Input -> Conv(+Pool) -> Dense (to reduce dimension) -> LSTM -> Dense -> Output

model = Sequential()
model.add(Convolution1D(..., input_shape=(timesteps, data_dim)))
model.add(MaxPooling1D(...))
model.add(Dense(...))  # to reduce dimension
model.add(LSTM(...))
model.add(Dense(...))
model.add(Dense(nb_classes, activation='sigmoid'))
model.compile(loss='binary_crossentropy', optimizer='rmsprop', metrics=['accuracy'])

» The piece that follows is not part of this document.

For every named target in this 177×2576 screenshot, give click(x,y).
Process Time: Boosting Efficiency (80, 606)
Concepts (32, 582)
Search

model.fit(...)  # Exception: Input 0 is incompatible with layer dense_1: expected ndim=2, found ndim=3

If the first Dense layer is removed, exception not occurs. But dimension isn't reduced.

How to use Dense layer keeping input shape for LSTM? Thank you for any help someone can provide.

carlthome commented 8 years ago

LSTM() expects input of shape (nb_timesteps, nb_features) but Dense outputs 1D so use Reshape() to add a dummy dimension after the fully-connected layer or use TimeDistributed(Dense()).

hassaku commented 7 years ago

Thank you for your advice. It's solved by using TimeDistributed now.